Copy out each of the lines below word for word.

*Stored records:*
#####

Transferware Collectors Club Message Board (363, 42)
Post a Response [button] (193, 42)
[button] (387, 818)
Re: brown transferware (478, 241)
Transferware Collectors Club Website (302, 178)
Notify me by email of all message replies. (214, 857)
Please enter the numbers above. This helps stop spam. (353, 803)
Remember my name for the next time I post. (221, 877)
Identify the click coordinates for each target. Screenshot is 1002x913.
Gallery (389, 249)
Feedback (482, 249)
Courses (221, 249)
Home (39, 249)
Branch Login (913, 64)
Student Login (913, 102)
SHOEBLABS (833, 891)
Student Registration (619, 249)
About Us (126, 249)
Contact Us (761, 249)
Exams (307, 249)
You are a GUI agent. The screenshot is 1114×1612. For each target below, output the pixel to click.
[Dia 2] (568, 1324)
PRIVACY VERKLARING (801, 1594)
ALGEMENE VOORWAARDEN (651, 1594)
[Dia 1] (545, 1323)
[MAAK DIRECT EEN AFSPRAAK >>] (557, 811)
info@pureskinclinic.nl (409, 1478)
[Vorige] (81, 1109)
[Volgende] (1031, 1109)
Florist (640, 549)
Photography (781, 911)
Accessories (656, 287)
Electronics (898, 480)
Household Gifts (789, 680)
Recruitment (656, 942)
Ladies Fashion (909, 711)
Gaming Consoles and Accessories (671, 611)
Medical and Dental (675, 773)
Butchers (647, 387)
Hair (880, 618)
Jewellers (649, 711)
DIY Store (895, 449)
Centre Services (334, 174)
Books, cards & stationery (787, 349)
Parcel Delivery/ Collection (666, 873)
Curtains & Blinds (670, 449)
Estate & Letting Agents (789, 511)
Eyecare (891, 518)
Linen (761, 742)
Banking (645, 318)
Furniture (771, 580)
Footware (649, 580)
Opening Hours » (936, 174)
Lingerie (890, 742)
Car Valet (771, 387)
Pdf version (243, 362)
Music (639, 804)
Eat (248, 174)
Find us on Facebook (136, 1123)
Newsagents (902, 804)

#####

*Complete answer:*
Transferware Collectors Club Message Board (363, 42)
Post a Response [button] (193, 42)
[button] (387, 818)
Re: brown transferware (478, 241)
Transferware Collectors Club Website (302, 178)
Notify me by email of all message replies. (214, 857)
Please enter the numbers above. This helps stop spam. (353, 803)
Remember my name for the next time I post. (221, 877)
Identify the click coordinates for each target. Screenshot is 1002x913.
Gallery (389, 249)
Feedback (482, 249)
Courses (221, 249)
Home (39, 249)
Branch Login (913, 64)
Student Login (913, 102)
SHOEBLABS (833, 891)
Student Registration (619, 249)
About Us (126, 249)
Contact Us (761, 249)
Exams (307, 249)
You are a GUI agent. The screenshot is 1114×1612. For each target below, output the pixel to click.
[Dia 2] (568, 1324)
PRIVACY VERKLARING (801, 1594)
ALGEMENE VOORWAARDEN (651, 1594)
[Dia 1] (545, 1323)
[MAAK DIRECT EEN AFSPRAAK >>] (557, 811)
info@pureskinclinic.nl (409, 1478)
[Vorige] (81, 1109)
[Volgende] (1031, 1109)
Florist (640, 549)
Photography (781, 911)
Accessories (656, 287)
Electronics (898, 480)
Household Gifts (789, 680)
Recruitment (656, 942)
Ladies Fashion (909, 711)
Gaming Consoles and Accessories (671, 611)
Medical and Dental (675, 773)
Butchers (647, 387)
Hair (880, 618)
Jewellers (649, 711)
DIY Store (895, 449)
Centre Services (334, 174)
Books, cards & stationery (787, 349)
Parcel Delivery/ Collection (666, 873)
Curtains & Blinds (670, 449)
Estate & Letting Agents (789, 511)
Eyecare (891, 518)
Linen (761, 742)
Banking (645, 318)
Furniture (771, 580)
Footware (649, 580)
Opening Hours » (936, 174)
Lingerie (890, 742)
Car Valet (771, 387)
Pdf version (243, 362)
Music (639, 804)
Eat (248, 174)
Find us on Facebook (136, 1123)
Newsagents (902, 804)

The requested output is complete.